This week, Russian President Vladimir Putin travels to Tehran for a summit of the guarantors of the so-called Astana process, which aims to find a political settlement in Syria.
Apart from a joint session with the other two participants, Iran’s Ibrahim Raisi and Turkey’s Recep Tayyip Erdogan, Putin will hold talks with each separately. The visit comes soon after the Russian leader’s trip to Tajikistan and Turkmenistan – the latter for the Caspian summit that brought together Azerbaijan, Iran, Kazakhstan, Russia and the host state. Foreign Minister Sergei Lavrov, for his part, has recently traveled to Algeria, Bahrain, Oman, and Saudi Arabia, where he also met with counterparts from the Gulf Cooperation Council countries.
With relations between Russia and the West beyond repair for the foreseeable future, Russian diplomacy is focusing on non-Western countries, and the Middle East and North Africa feature prominently in Moscow’s new foreign-policy geography. Since Russia’s spectacular return to that part of the world in 2015 by means of a military intervention in Syria, the MENA region has been the principal area where Moscow’s post-Soviet approach to foreign affairs has taken shape, and where it has been most successful. Key elements of that approach have included: focusing strictly on Russia’s own national interests, while acknowledging the concerns of regional states; being flexible and able to manage differences with the main partners; staying in touch with all relevant players, while neither patronizing nor antagonizing anyone; managing relations with states which see each other as antagonists; and refraining from imposing any selfish design or demands on the region.
This has worked, so far.
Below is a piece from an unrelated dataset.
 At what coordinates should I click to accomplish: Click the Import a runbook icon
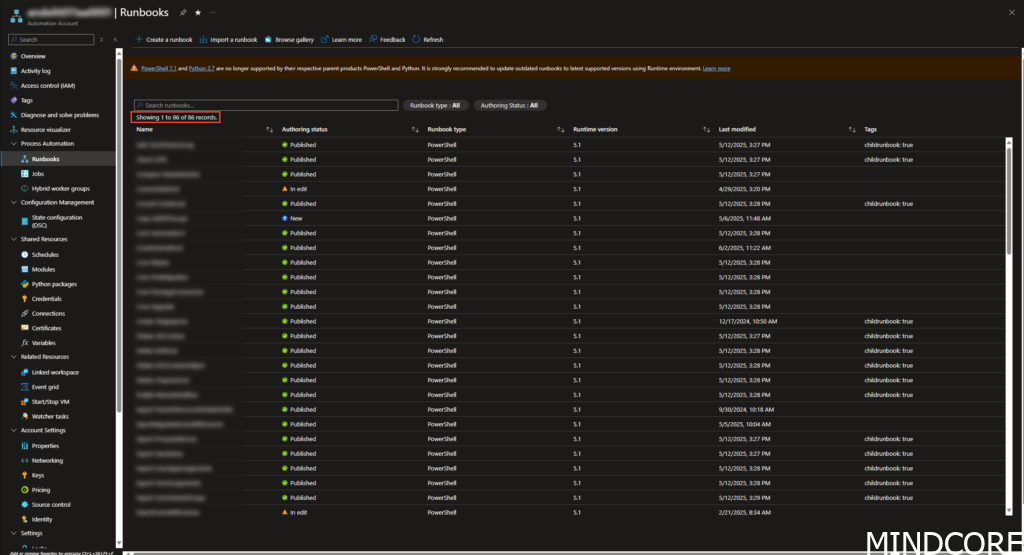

Not that Russia’s record in the Middle East is impeccable – it has had its share of mistakes and failures – but it has been remarkably better than in many other parts of the world, including some much closer to home. This is even more remarkable when you consider the diversity of the Middle East and the intensity of conflicts there. As a result, this pattern of foreign policy making, based on profound knowledge of, expertise in, and empathy toward the region, which has miraculously survived –and expanded– in various agencies in the immediate post-Soviet years, makes it a useful template for adapting to other regional dimensions of Moscow’s global foreign policy.